Is it possible to enforce a true random ordering with a MapReduce?




Actually the documentation is incorrect here. The md5/% “randomization” approach is quite expensive and we don’t want that to be the default behavior (which it would be if simply not specifying an order for the job triggered it). So by default we do want to order by “id”, which we currently do.

The things that trigger the randomization are specifying either numBatches or samplePct. Can you try that?

I’ve created the ticket: PLAT-11774 - Fix documentation surrounding behavior of “random”

to address the documentation issue.



samplePct: 100 seems to achieve the expected result, but is it guaranteed that 100% of the objects will be processed in that case?



No it isn’t guaranteed. If the data doesn’t distribute evenly across the md5/mod then some will be missed. Keep in mind that the whole random feature, due to it’s inherent performance penalty over non-random, was really only intended to allow the creation of a MapReduce job that would give the desired results when processing a representative sample of the overall data, and specifically “not” the entire data being processed randomly or otherwise. I would say that a well formed MapReduce job, if it is intending to process all of the data, should behave fine independent of the order of the entries received, even if they are ordered by id.



The (well-formed :wink: ) MapReduce job behaves fine, but randomness allows to “even” the batches.

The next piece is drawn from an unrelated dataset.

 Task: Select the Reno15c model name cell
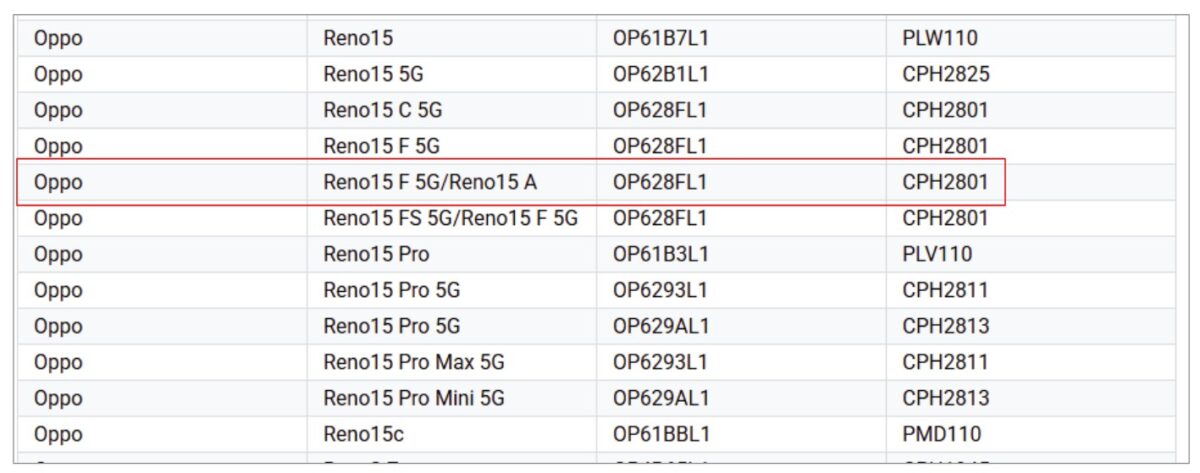pos(358,434)
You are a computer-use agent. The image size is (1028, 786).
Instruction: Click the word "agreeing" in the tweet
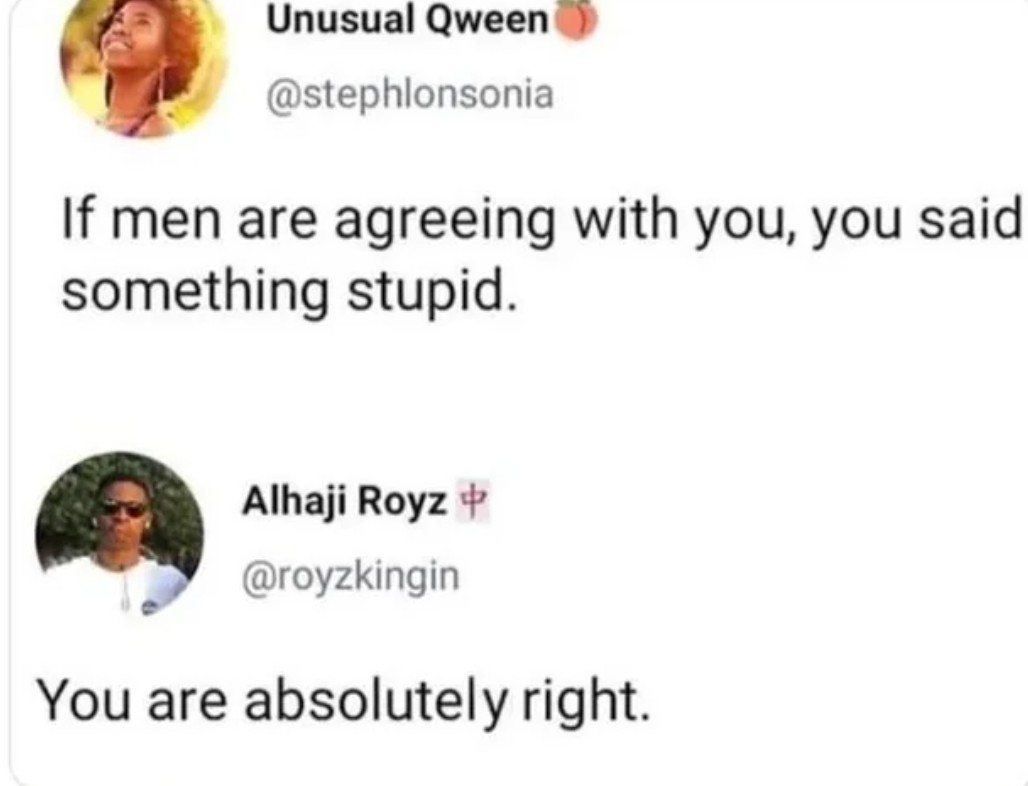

If the type is say, customers, then obviously with time, there will be more subscriptions canceled among the first customers. So after a while, we end up with the first batches that have 5% active users while the latest batches have 95% active users. It “works” but the batches are completely unbalanced, some are very quick to process and some last for a long time.

Among (bearable) side effects of high variance in the batches output, this increases data loads stalling because of C3 design (see Integration starved by MapReduce job despite priority). One recommendation on this thread was to reduce the size of the batches, but efforts in this direction are hampered by the highly unbalanced batches.

However if samplePct: 100 does not achieve the expected result I guess we’ll have to live with it.



I see your point. For the case you mention, what are you doing with the customers that have their subscriptions cancelled in these jobs? If you are simply skipping them, then that should be accomplished using a filter on the job itself which would obviously be preferable to queuing up batches containing entries that don’t require processing. From what we have seen thus far, jobs need to either process everything or there is an obvious filter (e.g. > some timestamp or based on some status value(s)).

Anyway, if there is a legitimate need, we can obviously change this. We just want to make sure that anybody who goes down that path understands that the randomizing process is extremely slow on large datasets and may possibly tax the system more than not doing it. Why don’t you add a ticket and add your use case, indicating why randomization of the entire set is the only solution (e.g. you can’t achieve decent throughput/performance without it) and we’ll be happy to consider it.

I think we can at least safely ensure that if you say 100% that it gets them all. That would at least only impact those cases that need that behavior.



@lerela In master I changed it so that if you specify samplePct = 100, then you are guaranteed to get all entries. Hope this helps.



Awesome. Sorry I didn’t reply but filters don’t work in all circumstances since I simplified the example. For instance we might not have the “cancelled subscription” info so we’ll drop customers for which some evalMetrics return 0. We’ve seen that some batches were almost full of those customers (therefore almost empty after they’re dropped) while others have none.
Your change will definitely help with this.